アプリケーションサーバの仮想メモリの使用量=A+B+C+(D+22+E)×F+H

(凡例)

  • A:Javaヒープサイズ

    初期値は,JavaVM起動時の-Xmsオプションに指定した値です。この値は,アプリケーションサーバ起動中に,最大でJavaVM起動時の-Xmxオプションに指定した値まで拡張されます。

  • B:Metaspace領域サイズ

    初期値は,JavaVMが割り当てた値です。この値は,アプリケーションサーバ起動中に,最大でJavaVM起動時の-XX:MaxMetaspaceSizeオプションに指定した値まで拡張されます。

  • C:ネイティブプログラム使用領域サイズ

    ネイティブプログラム使用領域サイズの値について,次の表に示します。

    表2‒2 ネイティブプログラム使用領域サイズの値

    OS種別

    使用領域サイズの値(単位:メガバイト)

    Linux

    300

  • D:アプリケーションサーバのスレッド数

    アプリケーションサーバが使用するスレッド数です。アプリケーションサーバが使用するスレッド数については,マニュアル「uCosminexus Application Runtime ユーザーズガイド」のリソースの見積もりに関する説明を参照してください。

  • E:G1GC使用時のスレッド数

    G1GCを使用する場合に作られるスレッドです。SerialGCを使用する場合は作られません。G1GCを使用する場合は,論理CPU数の3倍の値にしてください。

  • F:スタック領域サイズ

    JavaVM起動時の-Xssオプションに指定した値です。

  • H:コードキャッシュ領域の最大サイズ

    JavaVM起動時の-XX:ReservedCodeCacheSizeオプションに指定した値です。

(b) 仮想メモリの使用量を計算する場合の注意事項

  • ネイティブプログラム使用領域サイズの値は変動します。値が変動するのは次のような場合です。

    • ORBのトレースサイズを変更した場合

    • JDBCドライバの使用領域サイズの値を変更した場合

    • 使用する製品のネイティブライブラリ使用領域サイズの値を変更した場合

    このような場合,製品ごとのメモリ使用量をネイティブプログラム使用領域サイズの値に加えてください。製品ごとのメモリ使用量は,使用する製品のドキュメントに従って算出してください。

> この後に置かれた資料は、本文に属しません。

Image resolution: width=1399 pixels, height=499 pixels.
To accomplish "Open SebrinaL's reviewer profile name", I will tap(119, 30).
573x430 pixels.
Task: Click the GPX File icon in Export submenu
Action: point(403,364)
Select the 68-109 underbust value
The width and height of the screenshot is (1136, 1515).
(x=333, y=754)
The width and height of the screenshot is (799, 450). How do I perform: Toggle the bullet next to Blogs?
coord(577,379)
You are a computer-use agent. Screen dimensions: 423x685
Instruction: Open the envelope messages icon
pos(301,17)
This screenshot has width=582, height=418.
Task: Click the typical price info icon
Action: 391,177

  • アプリケーションサーバの標準構成で使用する仮想メモリの使用量は,使用するソフトウェア製品の影響で,見積もり値よりも大きくなる場合があります。その場合の増加分については,仮想メモリの使用量の値に加えてください。増加分のメモリ使用量は,使用するソフトウェア製品のドキュメントに従い,製品ごとのメモリ使用量を算出してください。

  • Linuxの場合,メモリのスワップファイルが不足すると,システムがスローダウンします。仮想メモリの上限値を,実メモリサイズ分指定することをお勧めします。